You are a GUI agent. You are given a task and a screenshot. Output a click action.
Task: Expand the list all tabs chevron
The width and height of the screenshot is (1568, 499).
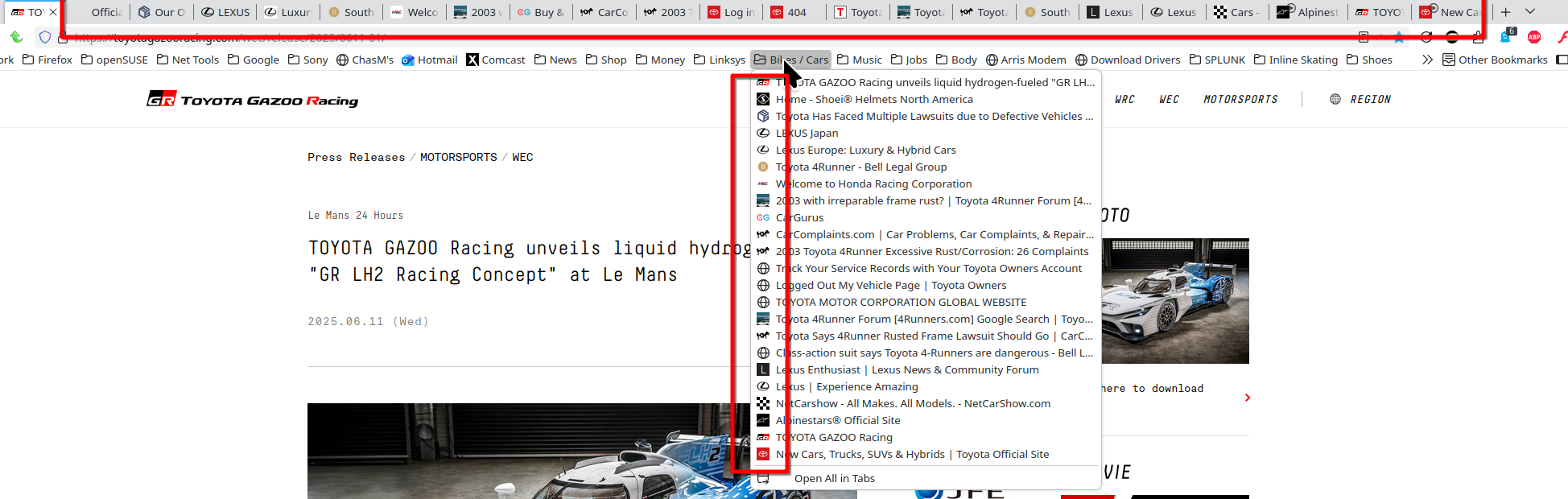click(1530, 12)
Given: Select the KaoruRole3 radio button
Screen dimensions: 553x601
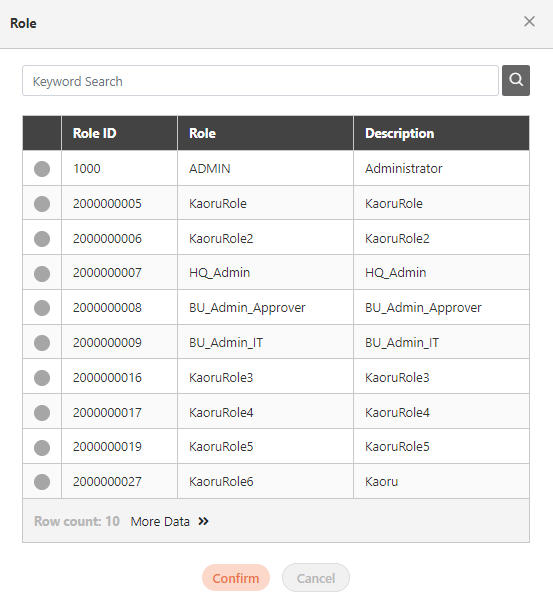Looking at the screenshot, I should click(42, 378).
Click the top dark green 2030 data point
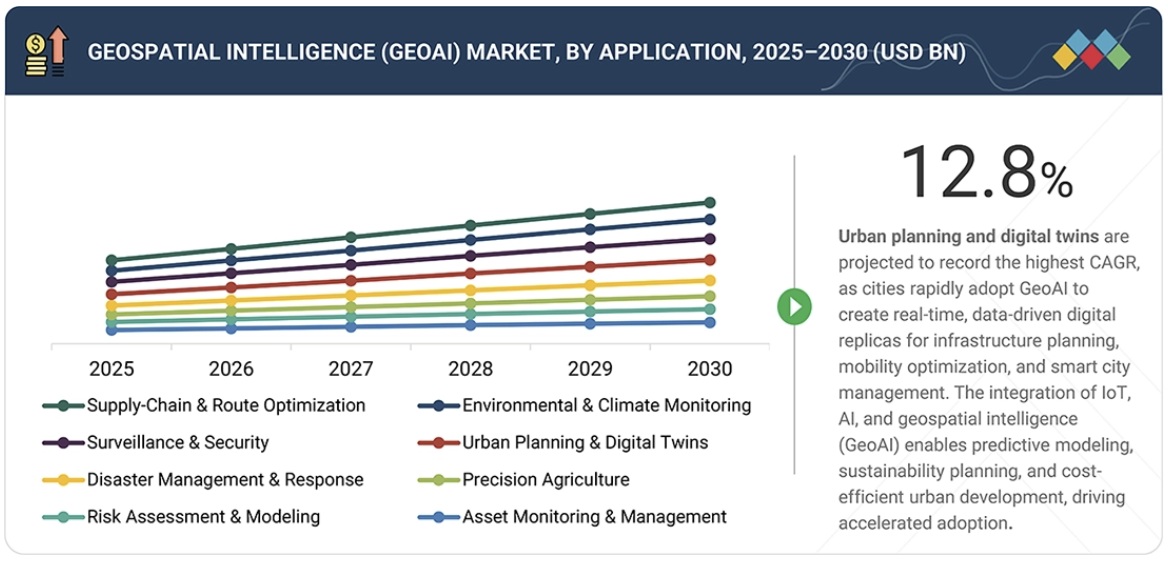This screenshot has height=562, width=1168. pos(710,203)

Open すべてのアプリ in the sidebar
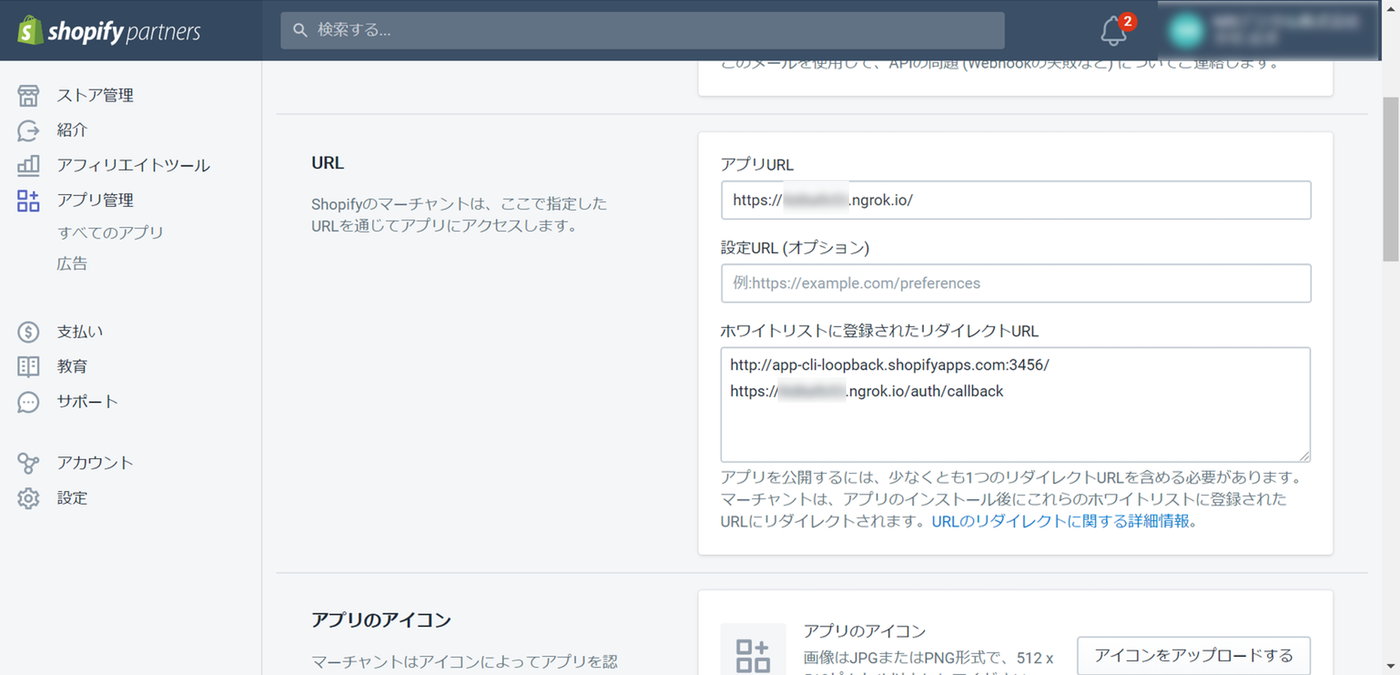coord(110,232)
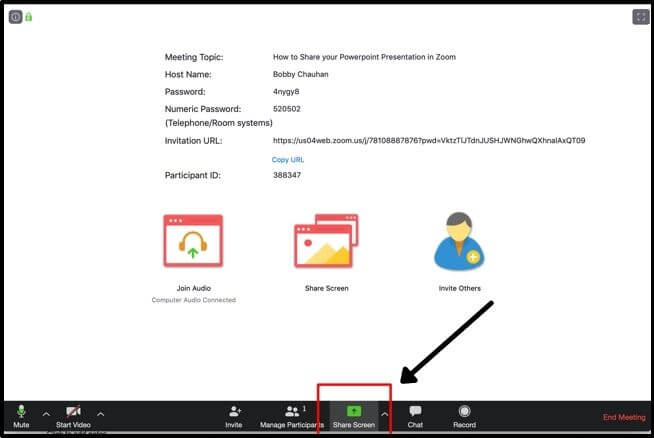Enter full screen mode
Viewport: 654px width, 438px height.
coord(640,17)
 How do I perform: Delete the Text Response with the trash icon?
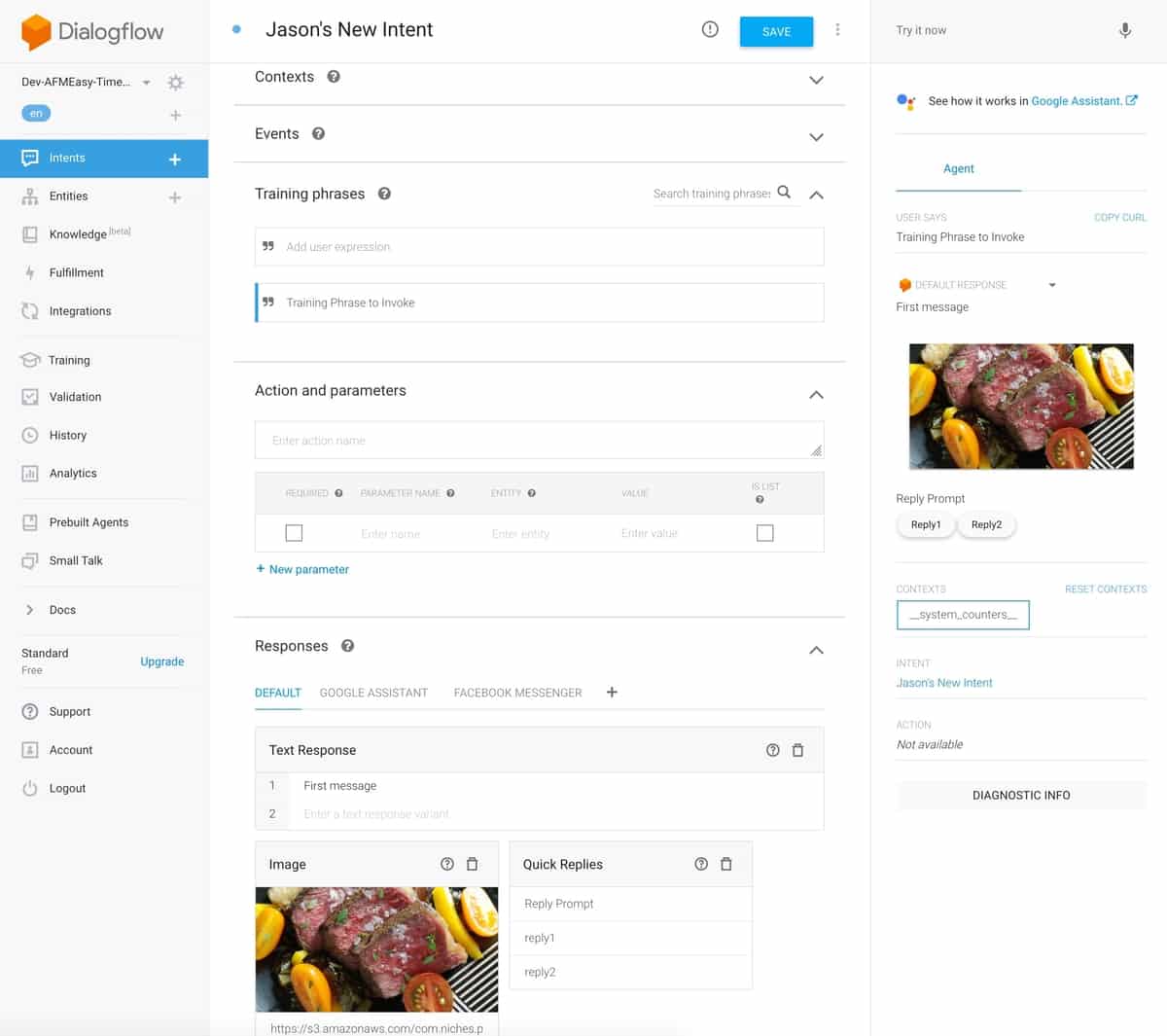pyautogui.click(x=797, y=749)
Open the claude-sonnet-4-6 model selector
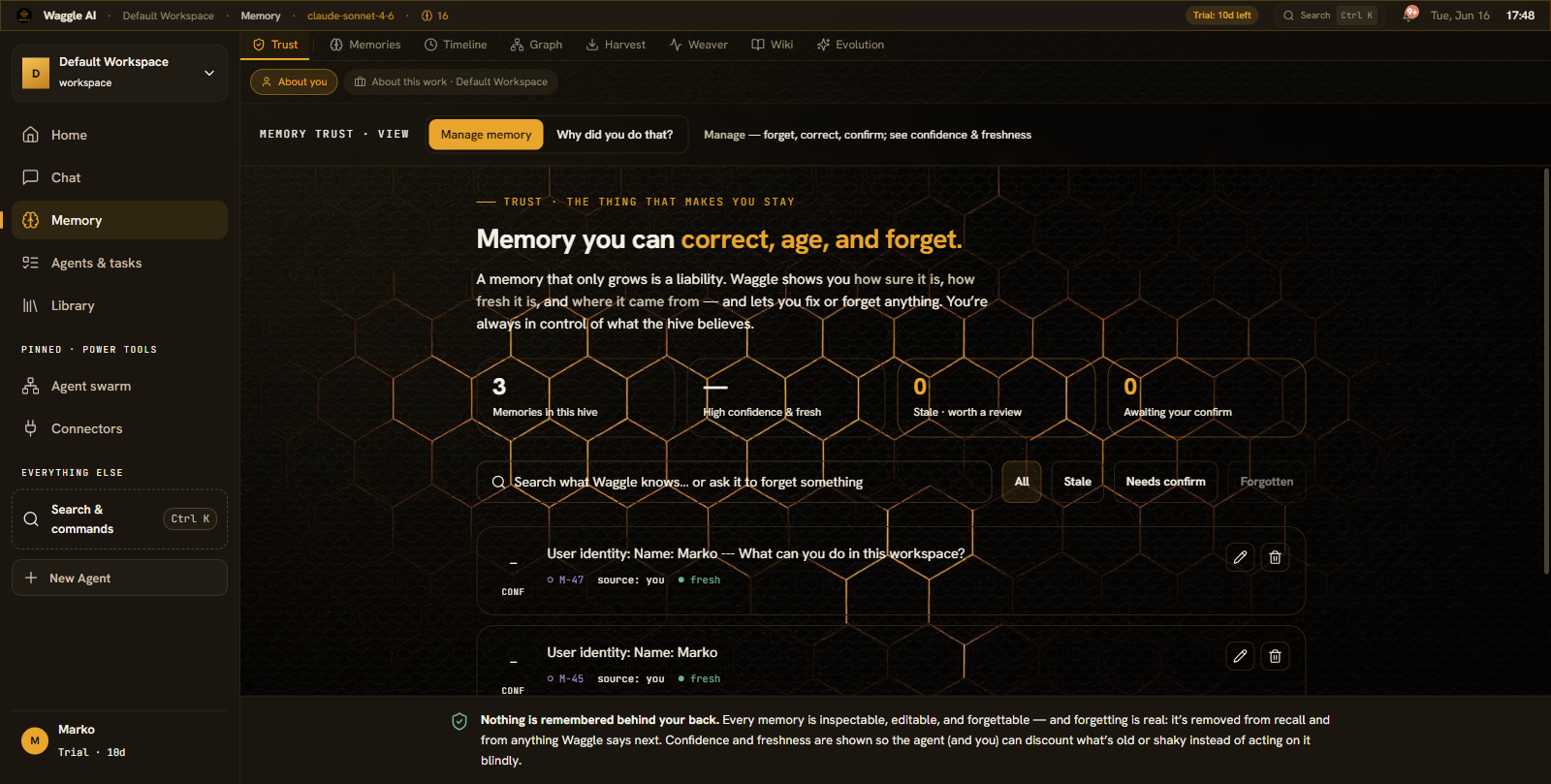The image size is (1551, 784). [350, 16]
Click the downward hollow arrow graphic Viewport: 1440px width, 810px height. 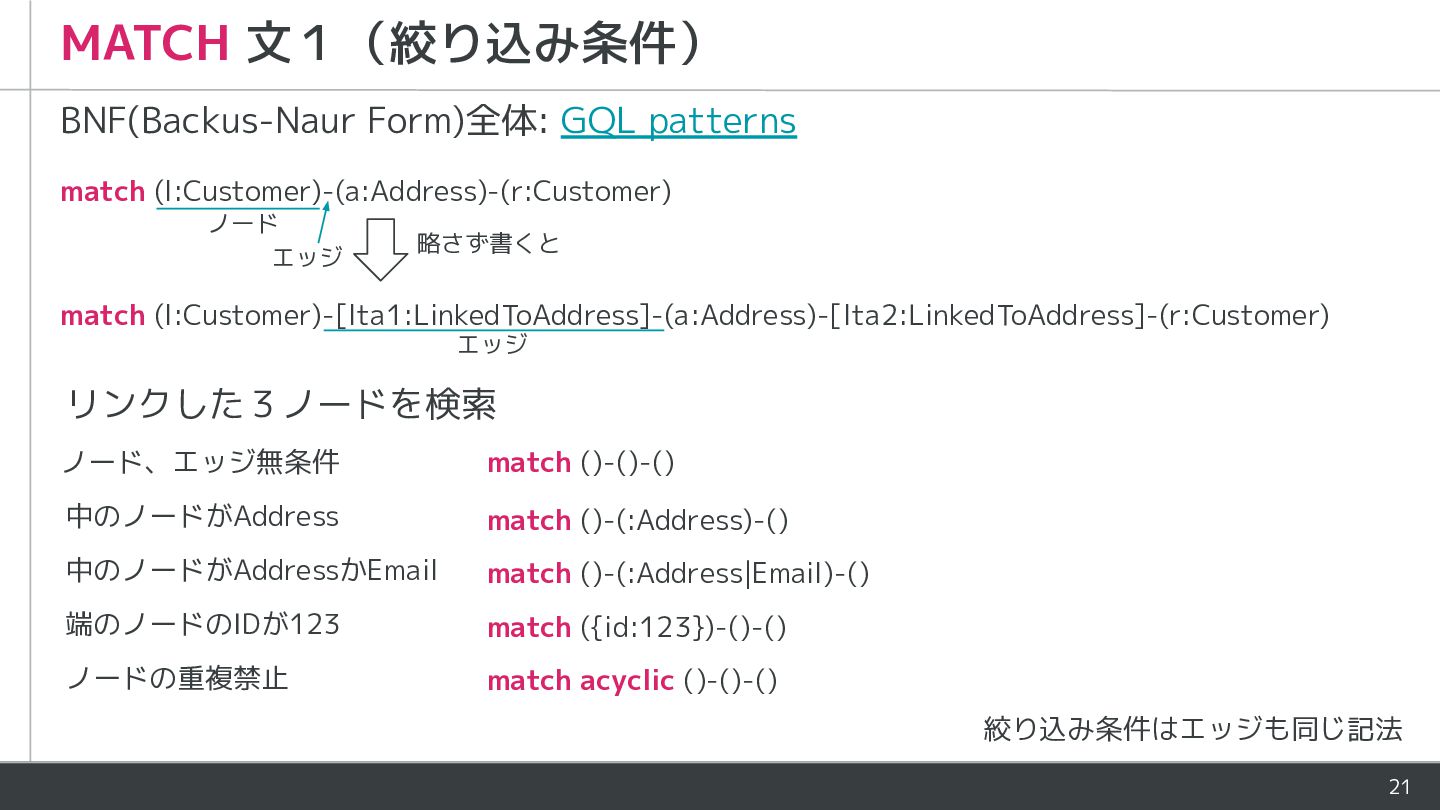381,249
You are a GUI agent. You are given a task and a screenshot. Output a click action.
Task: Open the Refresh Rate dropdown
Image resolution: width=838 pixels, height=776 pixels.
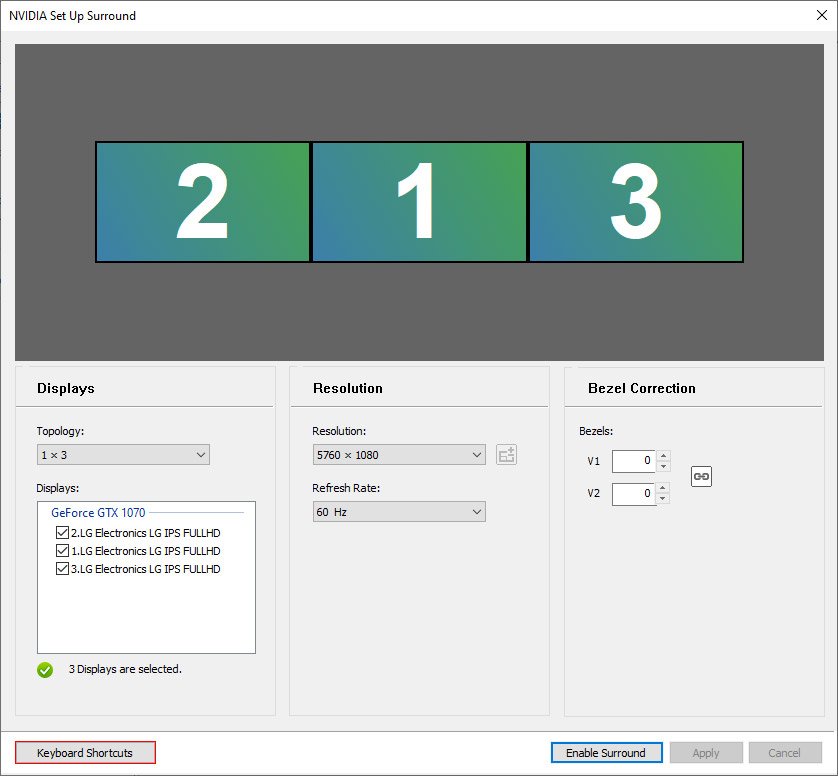coord(399,512)
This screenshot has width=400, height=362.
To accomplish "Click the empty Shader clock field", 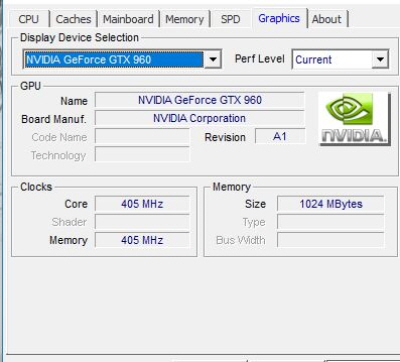I will tap(142, 222).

·····

Nothing but an exact copy is asked for: the lines from the start of the records through the line with "Given: Select the KaoruRole3 radio button", both ends included, minus any pictures.

You are a GUI agent. You are given a task and a screenshot. Output a click action.
Task: Expand the list all tabs chevron
The width and height of the screenshot is (1568, 499).
click(1530, 12)
Given: Select the KaoruRole3 radio button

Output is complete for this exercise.